24日午後11時すぎ、「イスラム国」とみられる組織に拘束されていた湯川遥菜さんが殺害された
とされる写真を持った後藤健二さんの画像が、インターネット上に投稿されました。
画像には、後藤さんを名乗る男性の音声が付いていて、「イスラム国」は後藤さんの解放の条件として、
ヨルダンで収監されているイラク人のサジダ・リシャウィ死刑囚の釈放を求めているとしています。
これについて、ヨルダン政府のムハンマド・アルモーマニ報道官は、25日、NHKの取材に対し、
「この事件についてはコメントできない。日本政府とは協力して対応している」と述べて、
今後の対応については明言を避けました。
リシャウィ死刑囚は、2005年にヨルダンの首都アンマンで50人以上が死亡した爆弾テロ事件の
実行グループの1人で、すでに死刑判決を受けています。
アンマンの市民の間では、テロに屈するべきではないという声が聞かれる一方で、先月、「イスラム国」に
ヨルダン軍のパイロットが拘束されていることから、パイロットも同時に解放されるのであればリシャウィ
死刑囚の釈放も容認できるという意見も聞かれました。
今後、ヨルダン政府は日本政府との間で対応を慎重に協議するものとみられます。
イスラム過激派組織「イスラム国」とみられる組織に拘束された湯川遥菜さんが殺害されたとする画像が
インターネット上に投稿されたことについて、「イスラム国」と対立するシリアの反体制派グループの
メンバーは、25日NHKの取材に対し、「湯川さんが殺害されたならば本当に残念なことだ。

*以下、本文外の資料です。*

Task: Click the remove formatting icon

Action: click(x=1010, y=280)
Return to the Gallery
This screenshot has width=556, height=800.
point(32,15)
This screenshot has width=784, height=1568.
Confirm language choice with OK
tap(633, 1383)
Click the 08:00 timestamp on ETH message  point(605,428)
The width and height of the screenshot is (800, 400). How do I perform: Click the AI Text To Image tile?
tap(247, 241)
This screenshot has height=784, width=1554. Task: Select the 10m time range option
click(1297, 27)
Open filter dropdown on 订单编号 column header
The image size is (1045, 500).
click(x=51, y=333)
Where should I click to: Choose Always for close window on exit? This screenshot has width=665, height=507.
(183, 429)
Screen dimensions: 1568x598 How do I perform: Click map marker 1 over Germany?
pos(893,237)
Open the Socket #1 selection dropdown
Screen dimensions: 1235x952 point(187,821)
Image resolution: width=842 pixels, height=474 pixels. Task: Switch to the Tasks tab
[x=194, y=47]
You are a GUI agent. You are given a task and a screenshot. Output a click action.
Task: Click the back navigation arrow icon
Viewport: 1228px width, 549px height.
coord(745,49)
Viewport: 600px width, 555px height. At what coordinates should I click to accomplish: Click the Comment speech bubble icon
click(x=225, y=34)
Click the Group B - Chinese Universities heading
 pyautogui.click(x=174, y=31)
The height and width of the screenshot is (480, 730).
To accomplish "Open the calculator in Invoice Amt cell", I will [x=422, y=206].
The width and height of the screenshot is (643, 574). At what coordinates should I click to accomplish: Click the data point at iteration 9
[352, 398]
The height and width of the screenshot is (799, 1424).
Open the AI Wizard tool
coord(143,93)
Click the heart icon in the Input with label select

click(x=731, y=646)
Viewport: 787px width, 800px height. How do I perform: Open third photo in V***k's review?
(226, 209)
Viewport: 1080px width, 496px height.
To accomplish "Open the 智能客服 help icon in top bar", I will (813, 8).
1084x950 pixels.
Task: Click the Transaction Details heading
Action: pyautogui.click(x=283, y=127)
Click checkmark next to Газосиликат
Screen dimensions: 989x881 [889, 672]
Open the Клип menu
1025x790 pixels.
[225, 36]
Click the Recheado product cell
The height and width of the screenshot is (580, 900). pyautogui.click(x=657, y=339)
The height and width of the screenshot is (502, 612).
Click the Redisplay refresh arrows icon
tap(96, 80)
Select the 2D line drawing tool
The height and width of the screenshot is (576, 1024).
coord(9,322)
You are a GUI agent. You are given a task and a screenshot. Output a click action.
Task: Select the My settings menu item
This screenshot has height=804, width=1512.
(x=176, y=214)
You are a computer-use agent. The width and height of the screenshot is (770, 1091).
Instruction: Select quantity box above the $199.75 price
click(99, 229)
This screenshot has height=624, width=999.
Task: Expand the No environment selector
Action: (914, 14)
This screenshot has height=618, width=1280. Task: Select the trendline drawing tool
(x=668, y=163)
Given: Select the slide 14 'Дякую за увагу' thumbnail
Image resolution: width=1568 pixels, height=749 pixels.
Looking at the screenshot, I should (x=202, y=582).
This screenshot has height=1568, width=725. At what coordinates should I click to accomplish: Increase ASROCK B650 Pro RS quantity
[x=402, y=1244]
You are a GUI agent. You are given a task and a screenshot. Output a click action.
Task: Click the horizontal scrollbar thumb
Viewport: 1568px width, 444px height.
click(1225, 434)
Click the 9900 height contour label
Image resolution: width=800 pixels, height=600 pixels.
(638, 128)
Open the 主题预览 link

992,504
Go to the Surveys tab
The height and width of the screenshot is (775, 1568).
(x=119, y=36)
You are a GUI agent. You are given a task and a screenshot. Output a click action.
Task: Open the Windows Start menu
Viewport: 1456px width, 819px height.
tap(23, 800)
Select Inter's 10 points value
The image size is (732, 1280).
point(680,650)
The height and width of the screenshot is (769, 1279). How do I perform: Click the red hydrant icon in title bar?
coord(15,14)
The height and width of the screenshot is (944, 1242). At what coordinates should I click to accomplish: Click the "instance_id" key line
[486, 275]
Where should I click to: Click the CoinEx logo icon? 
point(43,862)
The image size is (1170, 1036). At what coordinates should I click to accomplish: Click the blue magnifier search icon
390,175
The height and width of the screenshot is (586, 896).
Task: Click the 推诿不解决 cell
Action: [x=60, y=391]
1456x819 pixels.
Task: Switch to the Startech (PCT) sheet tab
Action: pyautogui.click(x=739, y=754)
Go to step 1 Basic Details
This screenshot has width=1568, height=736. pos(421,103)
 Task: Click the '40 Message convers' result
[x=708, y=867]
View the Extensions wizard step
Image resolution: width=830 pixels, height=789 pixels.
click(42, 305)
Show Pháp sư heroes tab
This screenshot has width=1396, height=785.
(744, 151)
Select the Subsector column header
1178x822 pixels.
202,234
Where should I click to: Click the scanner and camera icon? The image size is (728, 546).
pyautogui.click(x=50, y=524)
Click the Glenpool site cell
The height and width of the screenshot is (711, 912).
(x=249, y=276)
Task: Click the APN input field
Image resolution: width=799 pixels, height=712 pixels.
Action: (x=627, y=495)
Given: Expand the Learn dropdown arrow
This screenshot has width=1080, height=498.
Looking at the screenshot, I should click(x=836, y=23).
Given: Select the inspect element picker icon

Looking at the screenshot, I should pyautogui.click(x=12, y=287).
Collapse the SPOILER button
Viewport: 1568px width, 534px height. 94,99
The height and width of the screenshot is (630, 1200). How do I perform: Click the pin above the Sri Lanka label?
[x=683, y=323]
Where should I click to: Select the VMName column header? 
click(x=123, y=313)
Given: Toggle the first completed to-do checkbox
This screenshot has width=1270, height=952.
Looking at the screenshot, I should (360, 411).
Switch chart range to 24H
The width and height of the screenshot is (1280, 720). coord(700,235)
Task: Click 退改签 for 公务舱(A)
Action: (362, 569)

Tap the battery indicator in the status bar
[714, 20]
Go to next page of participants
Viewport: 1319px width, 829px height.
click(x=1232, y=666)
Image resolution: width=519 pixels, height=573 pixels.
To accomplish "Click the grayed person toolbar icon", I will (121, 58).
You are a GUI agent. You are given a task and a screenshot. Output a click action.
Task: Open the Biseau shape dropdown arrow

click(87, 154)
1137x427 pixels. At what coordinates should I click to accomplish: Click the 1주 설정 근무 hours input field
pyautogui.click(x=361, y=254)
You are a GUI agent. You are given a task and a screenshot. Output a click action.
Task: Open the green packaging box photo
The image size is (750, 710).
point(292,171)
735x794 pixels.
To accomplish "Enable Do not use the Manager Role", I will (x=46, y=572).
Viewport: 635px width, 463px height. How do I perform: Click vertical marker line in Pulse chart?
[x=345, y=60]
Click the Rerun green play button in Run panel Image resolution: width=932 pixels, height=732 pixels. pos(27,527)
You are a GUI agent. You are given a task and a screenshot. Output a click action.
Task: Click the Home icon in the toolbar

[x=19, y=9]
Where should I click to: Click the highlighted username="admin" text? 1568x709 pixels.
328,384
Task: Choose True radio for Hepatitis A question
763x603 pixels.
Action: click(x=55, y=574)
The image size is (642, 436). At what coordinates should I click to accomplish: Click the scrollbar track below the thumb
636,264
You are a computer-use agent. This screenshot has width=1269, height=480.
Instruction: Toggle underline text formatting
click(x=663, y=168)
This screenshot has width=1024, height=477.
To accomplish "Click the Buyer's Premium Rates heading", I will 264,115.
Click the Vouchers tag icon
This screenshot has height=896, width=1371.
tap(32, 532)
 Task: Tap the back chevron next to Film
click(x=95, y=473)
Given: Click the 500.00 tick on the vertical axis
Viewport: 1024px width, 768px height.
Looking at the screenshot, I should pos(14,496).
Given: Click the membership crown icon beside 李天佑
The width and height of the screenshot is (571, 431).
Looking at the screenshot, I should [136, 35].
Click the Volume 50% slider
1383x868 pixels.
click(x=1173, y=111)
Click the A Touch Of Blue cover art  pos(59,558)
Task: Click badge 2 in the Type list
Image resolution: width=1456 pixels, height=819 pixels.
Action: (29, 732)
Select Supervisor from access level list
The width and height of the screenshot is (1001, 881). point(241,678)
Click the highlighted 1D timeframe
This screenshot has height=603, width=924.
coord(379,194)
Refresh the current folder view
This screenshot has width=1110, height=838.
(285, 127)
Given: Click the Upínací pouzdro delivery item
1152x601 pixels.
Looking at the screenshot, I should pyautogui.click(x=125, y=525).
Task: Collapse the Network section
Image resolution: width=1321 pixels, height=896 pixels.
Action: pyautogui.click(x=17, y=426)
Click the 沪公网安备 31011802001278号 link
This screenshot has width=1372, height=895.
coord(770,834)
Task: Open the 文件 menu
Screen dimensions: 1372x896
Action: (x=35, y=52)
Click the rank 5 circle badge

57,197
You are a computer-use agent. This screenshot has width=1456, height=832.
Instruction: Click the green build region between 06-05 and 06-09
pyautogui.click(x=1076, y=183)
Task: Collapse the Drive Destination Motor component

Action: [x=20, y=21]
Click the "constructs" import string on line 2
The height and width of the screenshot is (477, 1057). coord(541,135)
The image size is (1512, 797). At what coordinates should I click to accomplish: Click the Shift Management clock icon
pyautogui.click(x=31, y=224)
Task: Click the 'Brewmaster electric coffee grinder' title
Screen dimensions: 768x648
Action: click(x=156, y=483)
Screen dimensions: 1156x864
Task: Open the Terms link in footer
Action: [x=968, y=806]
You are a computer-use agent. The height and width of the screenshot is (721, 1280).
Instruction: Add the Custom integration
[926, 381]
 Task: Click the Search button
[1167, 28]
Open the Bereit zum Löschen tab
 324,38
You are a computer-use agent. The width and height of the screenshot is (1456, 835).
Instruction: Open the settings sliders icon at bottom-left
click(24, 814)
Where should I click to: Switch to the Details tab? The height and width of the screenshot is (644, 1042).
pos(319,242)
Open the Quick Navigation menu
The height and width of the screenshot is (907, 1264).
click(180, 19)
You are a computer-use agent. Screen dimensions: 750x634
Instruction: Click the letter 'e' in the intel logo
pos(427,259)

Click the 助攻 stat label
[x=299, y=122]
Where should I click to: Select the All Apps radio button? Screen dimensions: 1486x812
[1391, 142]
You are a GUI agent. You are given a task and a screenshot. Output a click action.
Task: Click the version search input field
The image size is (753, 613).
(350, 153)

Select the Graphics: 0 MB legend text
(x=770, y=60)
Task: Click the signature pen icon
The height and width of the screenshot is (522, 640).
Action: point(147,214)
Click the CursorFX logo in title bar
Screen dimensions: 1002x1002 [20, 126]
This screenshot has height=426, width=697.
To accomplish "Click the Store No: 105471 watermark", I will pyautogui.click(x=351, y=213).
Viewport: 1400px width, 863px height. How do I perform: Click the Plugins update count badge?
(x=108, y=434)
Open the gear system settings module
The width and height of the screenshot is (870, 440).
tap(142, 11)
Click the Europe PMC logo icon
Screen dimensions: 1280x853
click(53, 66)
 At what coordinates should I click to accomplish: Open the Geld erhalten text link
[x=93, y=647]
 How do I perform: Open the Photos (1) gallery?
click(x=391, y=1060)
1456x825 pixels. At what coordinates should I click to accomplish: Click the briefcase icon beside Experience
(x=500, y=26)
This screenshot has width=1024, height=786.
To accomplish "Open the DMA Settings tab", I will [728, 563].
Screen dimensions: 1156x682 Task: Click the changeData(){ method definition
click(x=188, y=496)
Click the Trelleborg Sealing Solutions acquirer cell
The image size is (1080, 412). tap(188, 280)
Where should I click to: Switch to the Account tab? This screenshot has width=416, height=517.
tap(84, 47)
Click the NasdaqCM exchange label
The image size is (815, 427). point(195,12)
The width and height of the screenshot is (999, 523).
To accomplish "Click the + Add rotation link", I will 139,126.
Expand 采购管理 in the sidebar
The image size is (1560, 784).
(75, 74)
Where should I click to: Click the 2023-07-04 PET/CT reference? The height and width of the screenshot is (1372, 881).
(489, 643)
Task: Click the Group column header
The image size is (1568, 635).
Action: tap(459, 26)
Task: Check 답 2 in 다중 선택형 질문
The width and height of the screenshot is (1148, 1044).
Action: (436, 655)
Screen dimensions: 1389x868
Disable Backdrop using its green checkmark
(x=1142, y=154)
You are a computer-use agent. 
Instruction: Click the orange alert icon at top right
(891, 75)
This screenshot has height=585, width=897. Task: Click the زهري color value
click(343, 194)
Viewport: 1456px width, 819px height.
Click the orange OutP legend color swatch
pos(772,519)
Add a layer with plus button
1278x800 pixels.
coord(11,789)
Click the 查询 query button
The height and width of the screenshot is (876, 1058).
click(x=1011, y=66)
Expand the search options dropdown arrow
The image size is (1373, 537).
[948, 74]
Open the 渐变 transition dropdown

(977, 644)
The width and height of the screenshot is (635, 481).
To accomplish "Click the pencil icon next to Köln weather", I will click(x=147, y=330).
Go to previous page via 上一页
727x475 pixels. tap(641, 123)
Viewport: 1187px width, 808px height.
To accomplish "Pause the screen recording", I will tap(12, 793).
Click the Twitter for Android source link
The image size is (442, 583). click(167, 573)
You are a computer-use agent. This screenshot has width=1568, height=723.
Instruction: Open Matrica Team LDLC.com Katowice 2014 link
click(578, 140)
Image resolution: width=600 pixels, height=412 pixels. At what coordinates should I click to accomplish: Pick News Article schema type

今回、イスラム国が行ったことはシリア人としても決して受け入れられるものではなく、許されない行為だ」
と述べて、「イスラム国」を非難しました。
そのうえで、「後藤さんの解放などについてイスラム国との交渉は引き続き継続中である」と述べ、
グループとしてもイスラム国との交渉を現在も続けていることを明らかにしました。
このグループは、2人が拘束されたことを受けて、これまでも解放に向けて情報収集に当たり、
日本政府に情報を提供していたということです。このメンバーは、現在の交渉や情報収集については詳しいことは
言えないとしたものの、湯川さんが死亡していた場合には遺体をトルコなどに運び出すことをイスラム国側と
交渉する用意があるとしています。
ヨルダン政府の高官や国連大使を歴任し、ヨルダンの情報機関での勤務経験もあるアドナン・アブオデハ氏は、
NHKの電話取材に対し「みずからも人質を取られているヨルダンが、日本の人質のためだけに死刑囚を
釈放するかどうかは疑問だ」と述べ、ヨルダン政府が後藤さんとリシャウィ死刑囚の交換に踏み切る
可能性は低いと指摘しました。
ただ、イスラム国に拘束されたヨルダン軍のパイロットと後藤さんの2人と、リシャウィ死刑囚ともう1人の
2対2の身柄の交換であれば日本とヨルダン、そしてイスラム国が折り合うことができる可能性があると話し、
「難しい交渉になるがやってみるだけの価値はあるだろう」と話しました。
中東など複数の在外公館や警察庁などで邦人保護や国際テロ対策に長年従事してきた、危機管理の専門家で、
ヨルダン情勢にも詳しい吉村郁也さんは、ヨルダンの情報機関について、イラクで日本人が巻き込まれた
さまざまな襲撃事件や拉致事件などで協力を得てきたと指摘したうえで、「ヨルダンは、その高い諜報能力を基に、
長年、中東地域の調停者としての役割を果たす一方、テロに対しては一貫して毅然(きぜん)とした姿勢を
貫いてきた信頼度の高い国だ」と評価しています。
ただ、爆弾テロ事件の実行犯の釈放という今回の「イスラム国」側からの要求については、「人質とテロリストを
交換することはテロリストを野に放つことになるため、将来引き起こすリスクや、国際的な世論を考えると
ありえないだろう。非常に厳しい状況ではあると思うが、日本政府には諦めずに粘り強く交渉を続けてほしい」
と話し、ヨルダン政府にとって容易な決定ではないと強調しています。